両親は自営で着物の販売の仕事をしており、たまの来客のためのスペースを1階部分(親世帯)に必要ということでした。この客間には隣接して大きめの納戸が必要であり、職種上畳のスペース(和室)を要望していました。
2階部分(子世帯)には、LDK以外には寝室と子供室1室が要望されており、建物全体としては、明るく広々とした部屋構成にしたいということ、駐車スペースは3台+お客様用に1台の計4台が駐車できるようにしたい、といったことがお客様から挙げられていました。
要望箇所の抽出(整理)
- 2世帯住宅
- 1階は親世帯、2階は子世帯
- 玄関は共通
- 1階に客間+納戸
- 2階はLDK+寝室+子供室
- 駐車台数4台
提案内容
敷地は東側の道路に接道する部分を1辺とした三角形の変形敷地で、まず4台の駐車スペースをどう確保するかから考え始めました。通常使う3台と客用の1台を分け、できるだけ敷地が有効活用できるように計画しました。
玄関部分や階段、廊下の共有部分は明るく開放的になるようにし、玄関上部には吹抜けを設けました。玄関に入った時に、吹抜けによって1階の雰囲気が2階にも届くようにという意図もあります。おおまかな間取りは1・2階同じ形状で、共有部分を中央にして南側にLDK、北側に寝室を配置しています。

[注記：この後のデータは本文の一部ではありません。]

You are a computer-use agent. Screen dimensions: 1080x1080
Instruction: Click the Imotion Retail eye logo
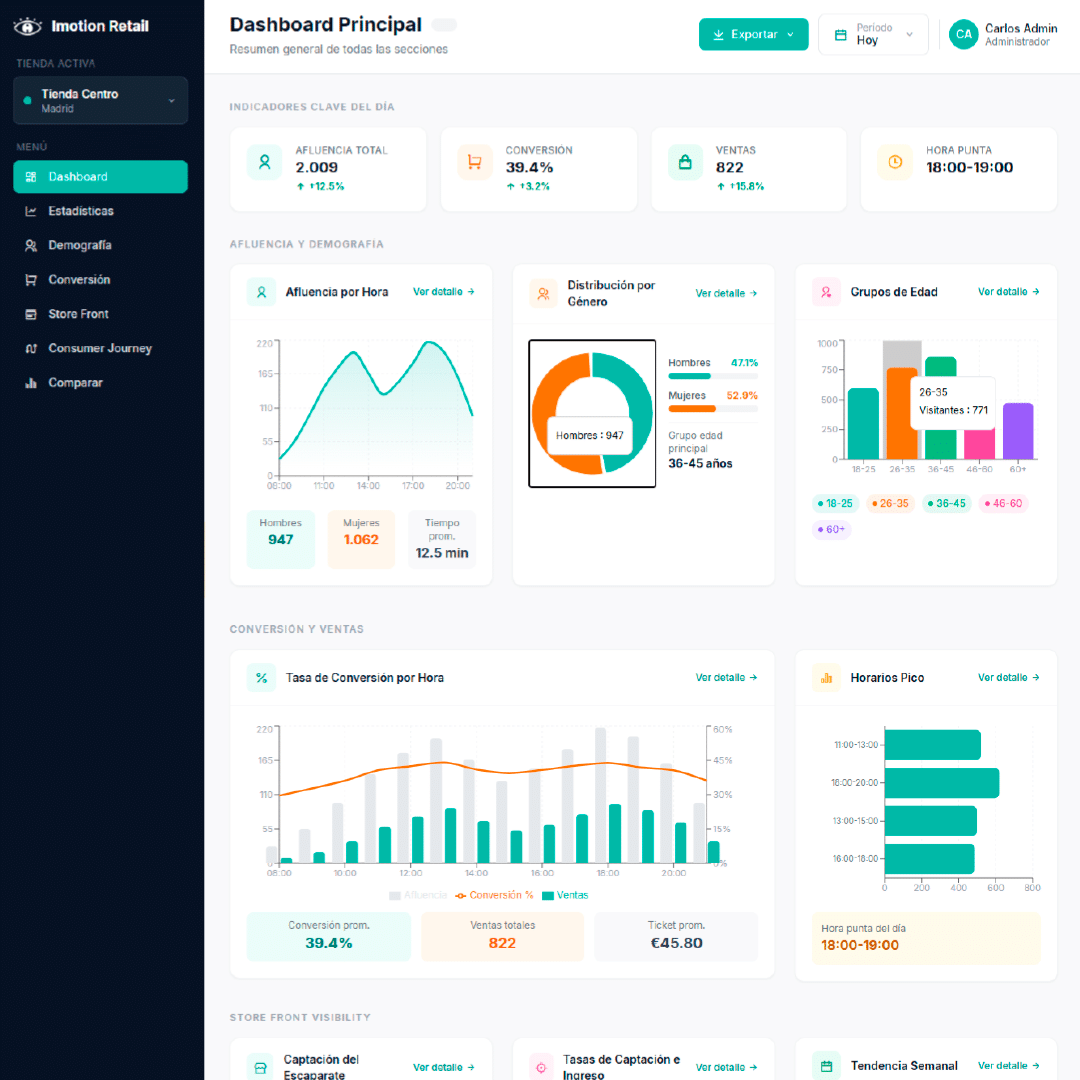(x=28, y=26)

1階のLDKからは南側の隣地に育つ木を借景として取り込み、空間が外部にも伸びていくように広がりを感じるようなデッキとして計画しました。LDKの隣には客間としても使える和室を配置し、お客さんが来たとき以外でもいつでも使えるようにし、いざというときすぐに仕切れるようにしています。もちろんこの客間は玄関から直接行き来できる配置としています。
2階の寝室に置かれた家具(引出部分)は、以前曾おばあちゃんが使っていた化粧台をリメイクしたものです。特に立派なものではないけれど、捨ててしまうのも気が引けるということをおっしゃっていたので、一度預かり、きれいに手直しして、棚に合わせて机もつくってみました。記憶が残るというのも空間への愛着に繋がるので、できるだけ大事にしたいと思いました。床材には栗の木を使用しています。硬すぎず柔らかすぎず、とても上品な木目の床板です。敷地形状が三角形のため、建物平面も三角形となり、見る角度によって建物の表情が変わるおもしろい住宅となりました。